Estou num jardim e tenho à minha frente uma árvore frondosa. Não, na verdade estou apenas deitada sob a cama a deixar o tempo dançar enquanto me imagino num jardim onde vive uma árvore frondosa, com raízes profundas que murmuram para o abismo da Terra os segredos mais íntimos.
Estou sentada num banco de jardim e à minha frente está essa árvore. É a árvore mais velha do mundo. Enquanto a olho, sinto a rugosidade da sua idade sem a tocar. É a árvore mais sábia do mundo…aliás, é o ser mais conhecedor do mundo!
Não queria ser como ela. Não queria ser como a árvore majestosa. Ela é uma observadora: vê o mundo sem participar nele e dele. Em seu redor desfila a vida: ela ouve a melodia inaudível dos sorrisos, ela presencia a esperança ignorante no amor, ela observa as lágrimas desiludidas que lavam os rostos, ela assiste aos ressentimentos que o tempo, em vez de curar, apenas apura…

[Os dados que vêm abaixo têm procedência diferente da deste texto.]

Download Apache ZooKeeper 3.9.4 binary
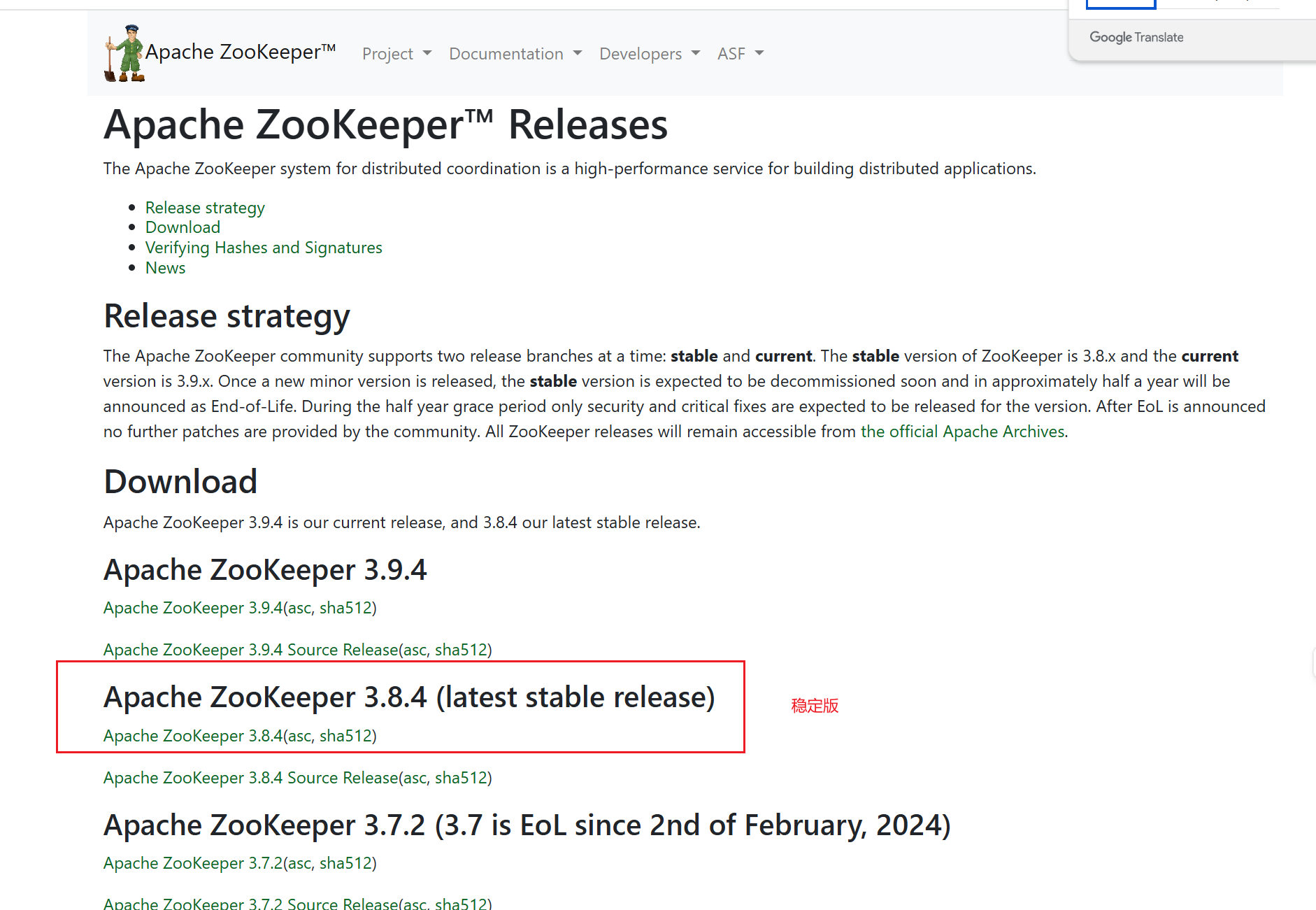Image resolution: width=1316 pixels, height=910 pixels. [193, 608]
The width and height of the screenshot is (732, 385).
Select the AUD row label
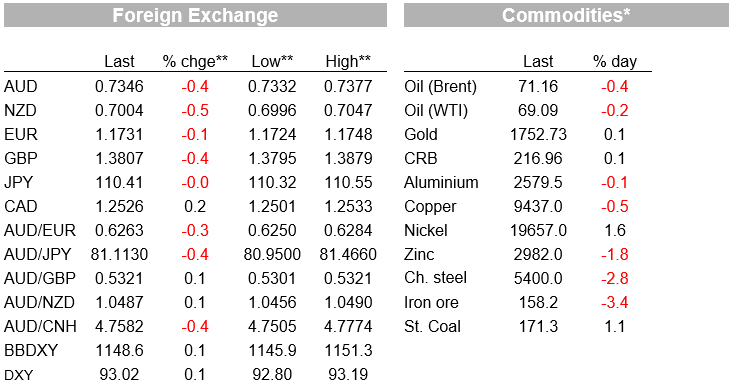point(21,86)
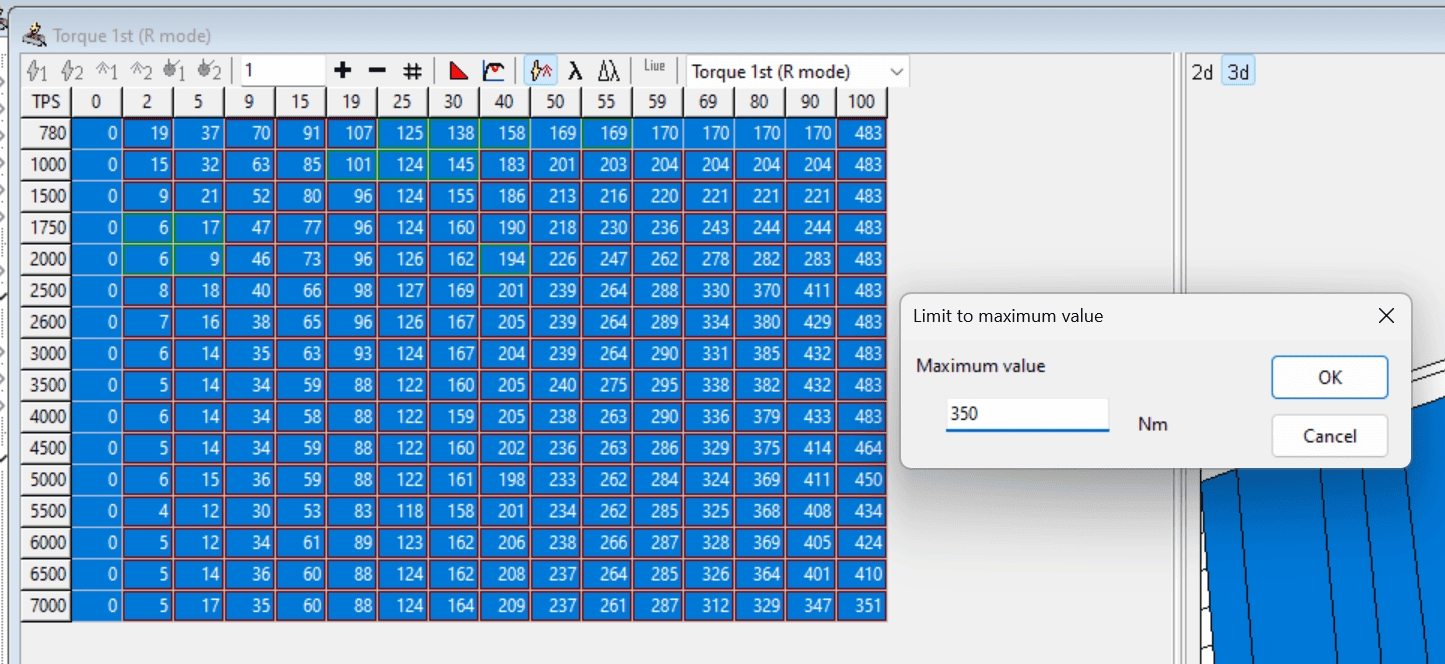This screenshot has height=664, width=1445.
Task: Toggle the highlighted torque trace icon
Action: coord(541,71)
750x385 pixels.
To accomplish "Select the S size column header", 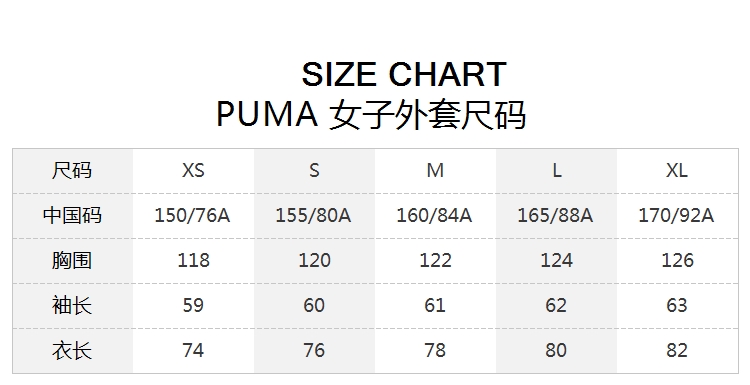I will pyautogui.click(x=314, y=171).

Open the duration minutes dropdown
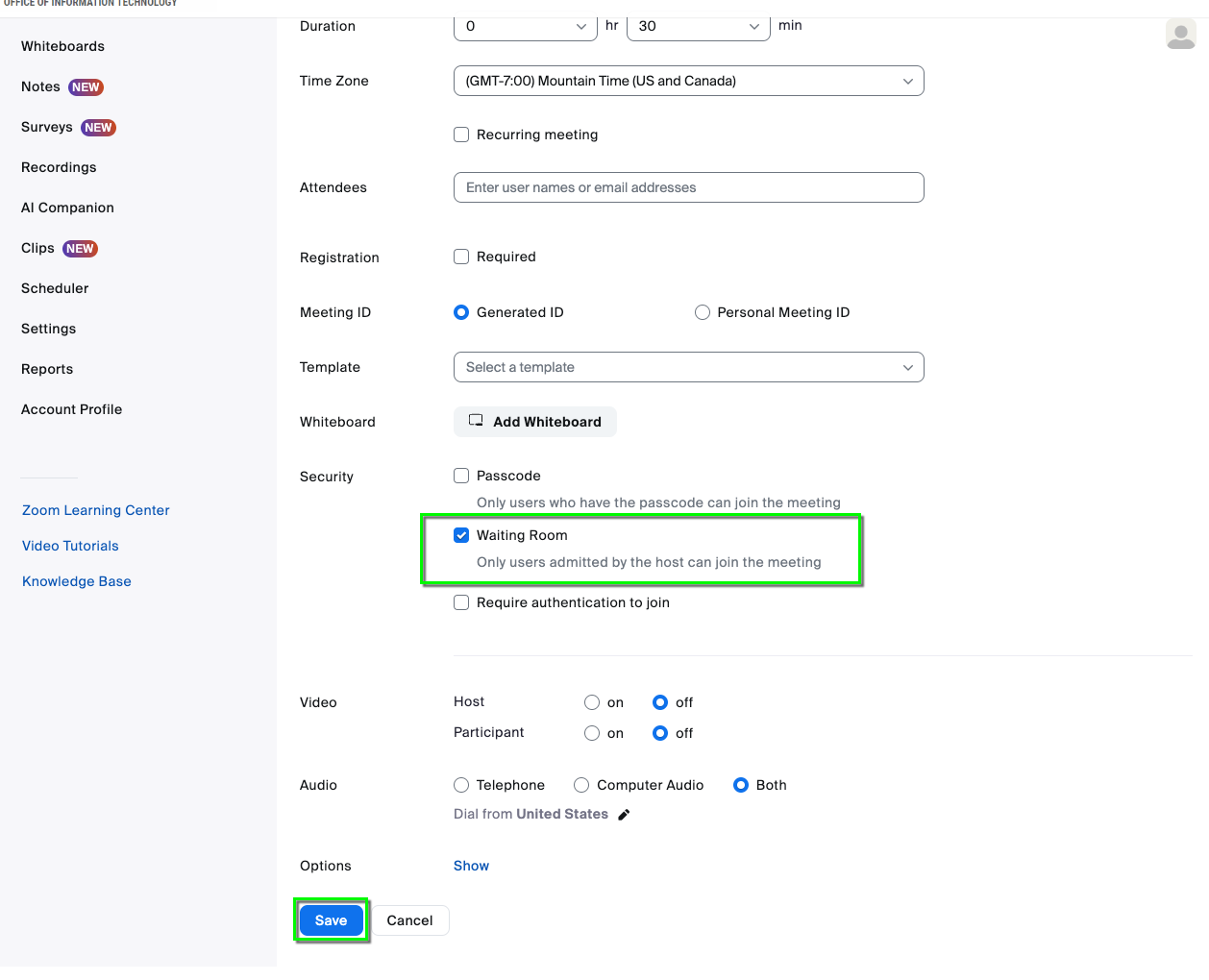point(698,26)
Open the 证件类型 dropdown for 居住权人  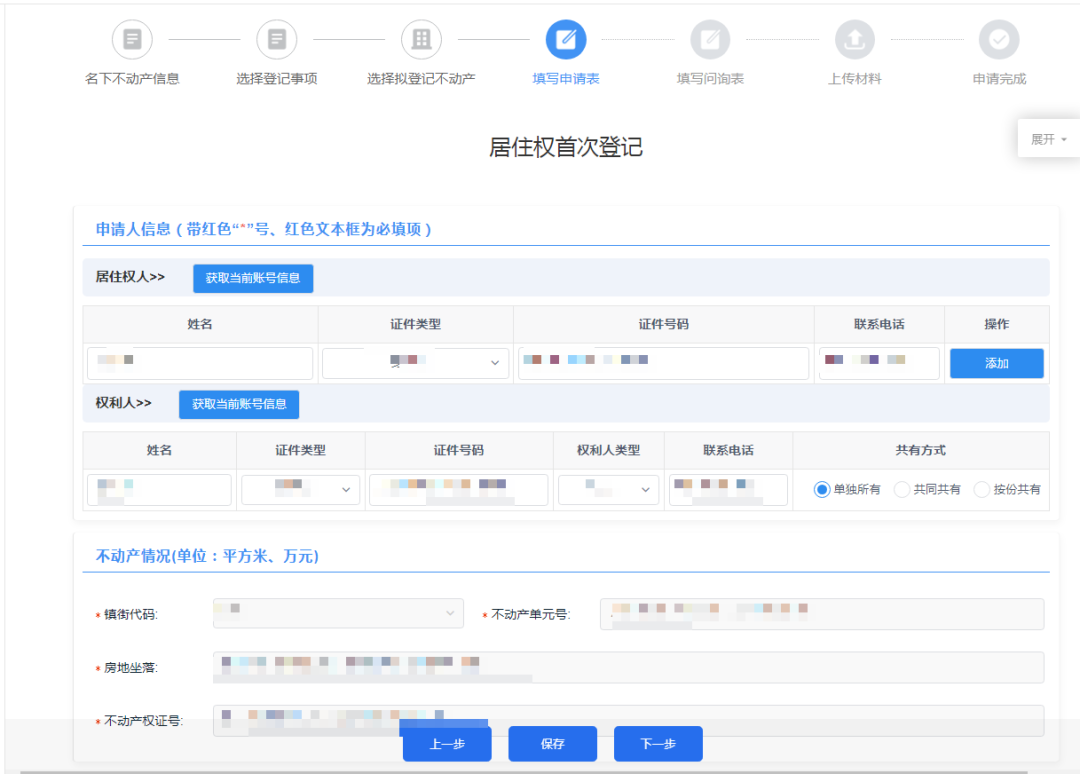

Melhor que ninguém, a árvore conhece cada actuação da Humanidade. E eu sei que ela conhece. Conto-lhe a minha pequena e dorida história – é apenas mais uma história entre muitas outras terrivelmente semelhantes (a criatividade é difícil) que a árvore já escutou. Visto o meu tom frio e começo então a narrativa: conto a história que é minha mas que podia ser, já foi aliás, de outra qualquer pessoa. Termino e fico em silêncio. A árvore fita-me sem eu conseguir ver e espera a minha reacção – um sorriso tímido decepcionado? Uma lágrima fugidia? Um olhar revoltoso? – Nada – é mais uma daquelas pessoas que veste a armadura da indiferença.
A árvore não me diz nada disto obviamente. Isto é o que eu sei que ela pensa. O silêncio prolonga-se. Fico à espera que ela finalmente diga algo. Fico à espera que a árvore sábia nas suas rugas velhas me diga que os episódios doloridos que lhe contei na minha história (os episódios bons, esses, não são obviamente para ser contados: apenas vividos e guardados) sejam casos excepcionais, melhor, sejam passageiros e incapazes de voltar a ocorrer novamente.
É uma espera inútil esta em que aguardo sentada no banco de madeira por uma resposta mentirosa da árvore. As árvores não mentem. Mas as árvores falam. Eu consigo ouvi-la e sei o que ela diz. E sei-o tão bem que é por isso que desejo nunca ser uma árvore. Ela é uma observadora. E como observadora sem poder fazer parte, a árvore sabe…sabe o quão fraca, o qual pusilânime, o quão incapaz de dar-se desinteressadamente a Humanidade é.
Eu não queria ser como ela. Não queria observar. Não queria ter tão presente a verdade, aliás, não quero. Prefiro deambular pelo cenário da vida, sonhadora.
Agora já não estou sentada no banco de madeira; estou antes deitada na relva fresca e saudável que circunda o recinto onde habita a árvore. Ainda oiço o que a árvore me diz, mas não quero sentir mais as suas histórias ásperas (verdadeiras contudo) a pesarem-me. Prefiro a relva ilusoriamente macia.
Afinal, quem quero eu enganar? Eu não quero ouvir a verdade da árvore. Eu quero ter a esperança infantil e inocente de acreditar no mundo, de acreditar na integridade das pessoas. Por isso me deitei na relva – daqui não consigo ver a rugosidade áspera da árvore que só de ver se consegue sentir. Por isso isto é só imaginação e eu estou deitada na minha cama, a ver o lápis mover-se a fazer surgir cada palavra, a ver o tempo dançar e eu a não conseguir dormir.